[Task statement] Reproduce exactly the run of lines that begins with the one containing "The height and" and ends with the last line of the records, omitting pictures.

The data Block Start

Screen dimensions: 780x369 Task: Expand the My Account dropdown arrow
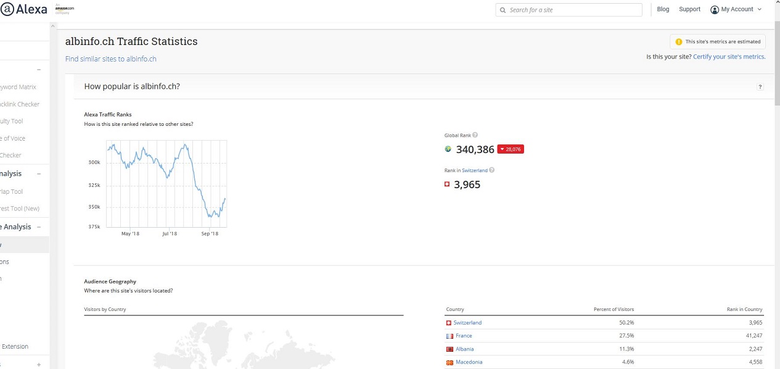pos(759,9)
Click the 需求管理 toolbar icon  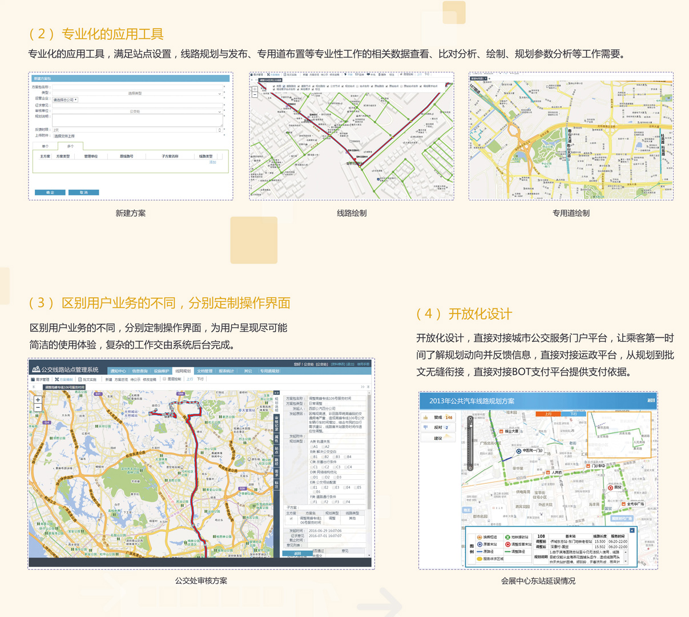[33, 379]
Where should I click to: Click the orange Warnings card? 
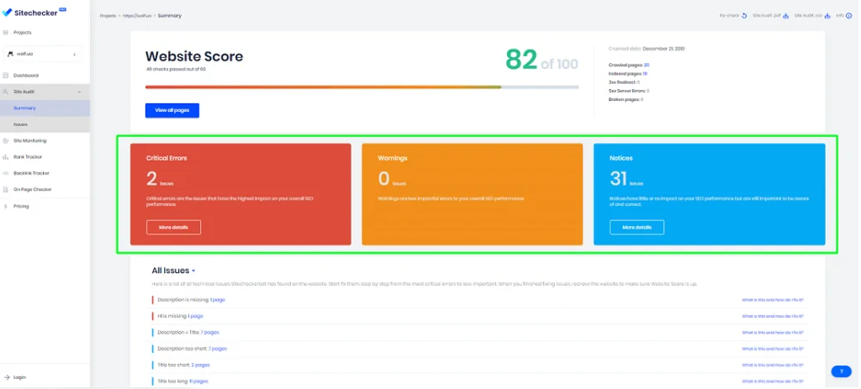[x=472, y=194]
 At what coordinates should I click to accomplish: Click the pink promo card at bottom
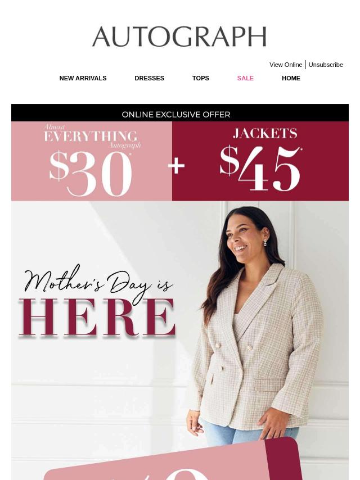pos(156,462)
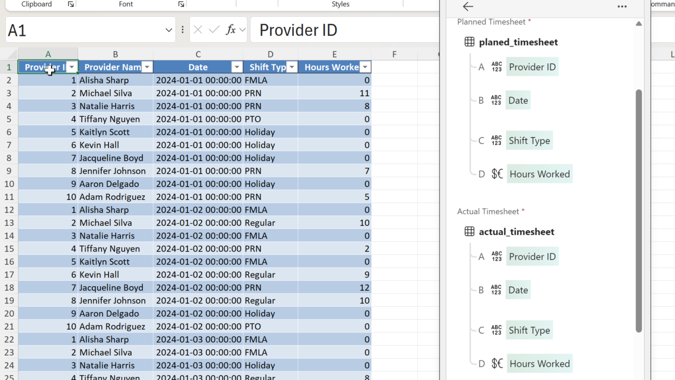Click row 13 header
Screen dimensions: 675x380
(x=9, y=223)
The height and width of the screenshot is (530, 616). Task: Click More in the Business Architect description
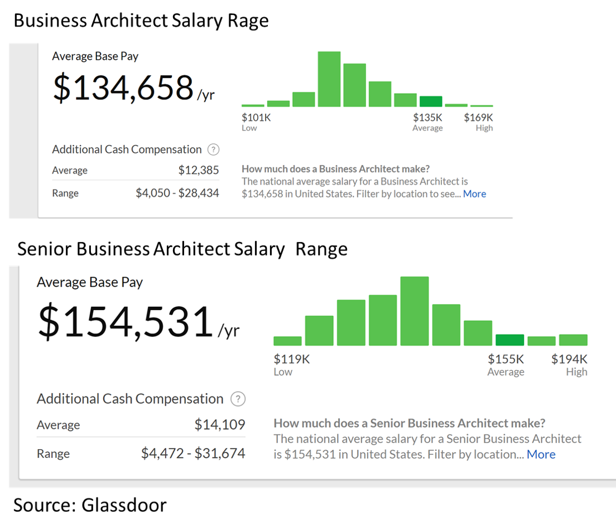[x=475, y=194]
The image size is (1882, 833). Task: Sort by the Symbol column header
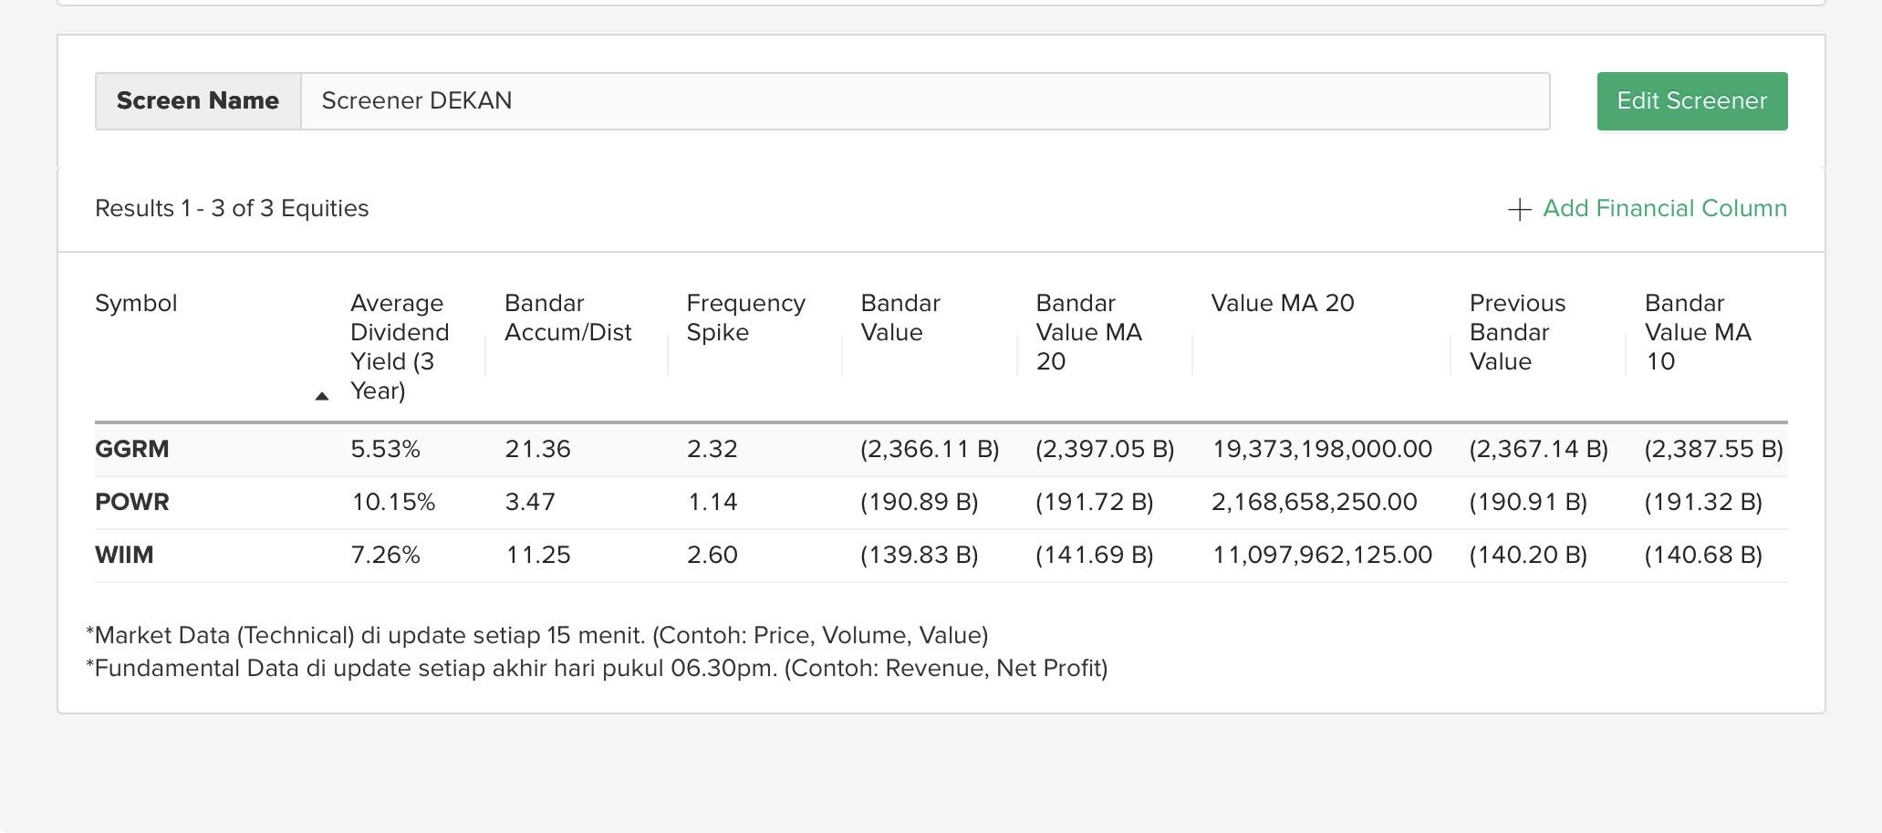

The data Block End

[Your response]
The height and width of the screenshot is (530, 616). Task: Click More in the Business Architect description
[x=475, y=194]
The image size is (1882, 833). Task: Sort by the Symbol column header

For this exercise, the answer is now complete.